BEGIN

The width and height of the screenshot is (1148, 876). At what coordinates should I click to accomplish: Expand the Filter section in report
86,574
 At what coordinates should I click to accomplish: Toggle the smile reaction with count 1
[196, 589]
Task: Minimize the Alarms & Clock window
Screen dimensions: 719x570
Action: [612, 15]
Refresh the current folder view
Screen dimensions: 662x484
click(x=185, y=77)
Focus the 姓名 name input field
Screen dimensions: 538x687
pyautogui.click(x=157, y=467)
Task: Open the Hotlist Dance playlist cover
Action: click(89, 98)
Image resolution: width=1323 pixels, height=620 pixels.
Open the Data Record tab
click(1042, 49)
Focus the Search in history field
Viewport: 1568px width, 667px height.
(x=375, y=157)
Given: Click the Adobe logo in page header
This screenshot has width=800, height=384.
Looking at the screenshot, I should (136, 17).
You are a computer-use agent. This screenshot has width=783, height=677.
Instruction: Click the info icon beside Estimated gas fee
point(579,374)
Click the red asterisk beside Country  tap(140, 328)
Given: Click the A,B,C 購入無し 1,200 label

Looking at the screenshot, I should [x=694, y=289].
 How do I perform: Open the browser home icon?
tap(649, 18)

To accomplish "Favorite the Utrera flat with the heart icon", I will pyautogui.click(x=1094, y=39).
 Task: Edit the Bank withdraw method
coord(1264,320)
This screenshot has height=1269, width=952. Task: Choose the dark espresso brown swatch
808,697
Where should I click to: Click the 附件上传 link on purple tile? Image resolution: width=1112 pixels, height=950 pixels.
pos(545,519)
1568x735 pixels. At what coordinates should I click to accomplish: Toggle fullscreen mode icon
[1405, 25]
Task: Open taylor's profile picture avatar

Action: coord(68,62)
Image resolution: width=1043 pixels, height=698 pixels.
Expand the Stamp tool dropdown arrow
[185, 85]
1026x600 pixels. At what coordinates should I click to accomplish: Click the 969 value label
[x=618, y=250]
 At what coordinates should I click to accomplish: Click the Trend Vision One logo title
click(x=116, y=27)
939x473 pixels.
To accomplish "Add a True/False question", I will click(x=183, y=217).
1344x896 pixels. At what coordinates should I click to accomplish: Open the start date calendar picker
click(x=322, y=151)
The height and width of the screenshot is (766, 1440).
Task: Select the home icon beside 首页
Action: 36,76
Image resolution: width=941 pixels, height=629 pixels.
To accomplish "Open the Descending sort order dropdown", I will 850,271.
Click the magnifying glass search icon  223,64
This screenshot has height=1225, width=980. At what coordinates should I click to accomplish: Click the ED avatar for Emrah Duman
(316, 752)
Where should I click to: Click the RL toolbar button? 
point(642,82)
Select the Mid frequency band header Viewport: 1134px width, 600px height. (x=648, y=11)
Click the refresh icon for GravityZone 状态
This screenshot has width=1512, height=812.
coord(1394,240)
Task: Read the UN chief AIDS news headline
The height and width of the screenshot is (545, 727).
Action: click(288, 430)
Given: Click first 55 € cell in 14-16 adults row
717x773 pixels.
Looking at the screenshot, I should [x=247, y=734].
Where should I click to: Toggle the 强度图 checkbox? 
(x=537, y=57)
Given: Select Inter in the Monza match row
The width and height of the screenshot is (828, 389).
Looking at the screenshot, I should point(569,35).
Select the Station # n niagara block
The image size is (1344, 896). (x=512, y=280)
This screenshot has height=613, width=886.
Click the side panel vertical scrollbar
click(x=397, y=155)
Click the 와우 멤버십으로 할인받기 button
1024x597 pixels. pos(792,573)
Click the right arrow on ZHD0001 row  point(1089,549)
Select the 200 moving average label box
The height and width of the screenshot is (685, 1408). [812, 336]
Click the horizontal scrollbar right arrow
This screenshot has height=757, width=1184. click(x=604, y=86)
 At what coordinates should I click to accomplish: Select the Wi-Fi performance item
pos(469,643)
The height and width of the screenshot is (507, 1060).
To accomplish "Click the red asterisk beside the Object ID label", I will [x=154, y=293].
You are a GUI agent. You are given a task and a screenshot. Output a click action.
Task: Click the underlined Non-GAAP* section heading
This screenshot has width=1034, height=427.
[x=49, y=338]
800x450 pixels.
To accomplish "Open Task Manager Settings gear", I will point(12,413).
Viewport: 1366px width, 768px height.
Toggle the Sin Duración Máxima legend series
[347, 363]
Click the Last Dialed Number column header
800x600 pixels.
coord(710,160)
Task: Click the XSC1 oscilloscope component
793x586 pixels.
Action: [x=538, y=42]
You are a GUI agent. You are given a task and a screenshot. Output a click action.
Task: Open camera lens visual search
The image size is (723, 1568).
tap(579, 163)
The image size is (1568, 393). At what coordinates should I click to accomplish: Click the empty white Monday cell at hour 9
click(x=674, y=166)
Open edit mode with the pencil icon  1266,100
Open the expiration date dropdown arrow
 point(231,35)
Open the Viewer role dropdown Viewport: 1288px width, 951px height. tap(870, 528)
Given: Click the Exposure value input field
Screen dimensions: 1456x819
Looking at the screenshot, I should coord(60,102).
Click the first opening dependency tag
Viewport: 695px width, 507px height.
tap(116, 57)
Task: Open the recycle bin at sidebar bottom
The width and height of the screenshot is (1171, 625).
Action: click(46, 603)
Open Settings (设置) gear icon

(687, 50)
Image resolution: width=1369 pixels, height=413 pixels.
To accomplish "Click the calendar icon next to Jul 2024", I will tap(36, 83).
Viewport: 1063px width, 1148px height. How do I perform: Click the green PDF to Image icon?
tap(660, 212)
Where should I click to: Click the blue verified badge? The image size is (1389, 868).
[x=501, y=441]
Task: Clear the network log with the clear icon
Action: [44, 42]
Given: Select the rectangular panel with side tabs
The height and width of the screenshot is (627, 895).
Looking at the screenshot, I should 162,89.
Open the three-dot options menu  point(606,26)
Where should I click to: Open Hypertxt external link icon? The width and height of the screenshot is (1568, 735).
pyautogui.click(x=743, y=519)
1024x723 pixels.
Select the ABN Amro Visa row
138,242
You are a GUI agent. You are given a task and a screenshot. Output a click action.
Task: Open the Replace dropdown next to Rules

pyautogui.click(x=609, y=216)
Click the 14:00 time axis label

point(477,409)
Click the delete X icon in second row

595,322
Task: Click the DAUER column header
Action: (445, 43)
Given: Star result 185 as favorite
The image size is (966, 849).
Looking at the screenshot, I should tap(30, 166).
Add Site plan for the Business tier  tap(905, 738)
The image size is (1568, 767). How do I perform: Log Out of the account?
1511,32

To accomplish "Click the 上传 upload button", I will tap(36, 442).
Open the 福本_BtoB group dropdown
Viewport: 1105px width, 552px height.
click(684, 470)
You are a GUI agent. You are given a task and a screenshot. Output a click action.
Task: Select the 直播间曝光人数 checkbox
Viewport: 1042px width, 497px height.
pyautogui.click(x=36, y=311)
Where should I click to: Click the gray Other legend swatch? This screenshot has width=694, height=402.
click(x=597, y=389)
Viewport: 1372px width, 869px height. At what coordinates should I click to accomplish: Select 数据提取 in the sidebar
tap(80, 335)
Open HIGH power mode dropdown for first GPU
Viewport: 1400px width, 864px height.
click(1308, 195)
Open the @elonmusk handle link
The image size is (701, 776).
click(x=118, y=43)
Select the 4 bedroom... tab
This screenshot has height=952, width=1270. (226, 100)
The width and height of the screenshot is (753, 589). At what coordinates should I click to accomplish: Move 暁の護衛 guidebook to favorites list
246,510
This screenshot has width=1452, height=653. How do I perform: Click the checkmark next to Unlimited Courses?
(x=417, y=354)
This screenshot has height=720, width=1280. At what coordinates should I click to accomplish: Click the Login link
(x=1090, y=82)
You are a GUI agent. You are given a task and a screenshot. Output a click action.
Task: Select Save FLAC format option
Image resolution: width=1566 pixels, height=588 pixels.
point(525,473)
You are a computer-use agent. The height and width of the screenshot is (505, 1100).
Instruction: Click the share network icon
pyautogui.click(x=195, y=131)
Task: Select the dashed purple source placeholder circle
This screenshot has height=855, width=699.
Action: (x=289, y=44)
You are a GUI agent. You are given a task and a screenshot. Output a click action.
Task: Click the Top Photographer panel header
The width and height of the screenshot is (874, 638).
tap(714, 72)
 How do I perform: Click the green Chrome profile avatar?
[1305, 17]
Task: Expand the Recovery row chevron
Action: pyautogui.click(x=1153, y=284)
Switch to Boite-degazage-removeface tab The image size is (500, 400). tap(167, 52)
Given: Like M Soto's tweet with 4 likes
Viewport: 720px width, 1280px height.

END

Your answer should be exactly the lines of the material above, starting at the one that holds "Given: Like M Soto's tweet with 4 likes" and ending with the last.

Given: Like M Soto's tweet with 4 likes
Viewport: 720px width, 1280px height.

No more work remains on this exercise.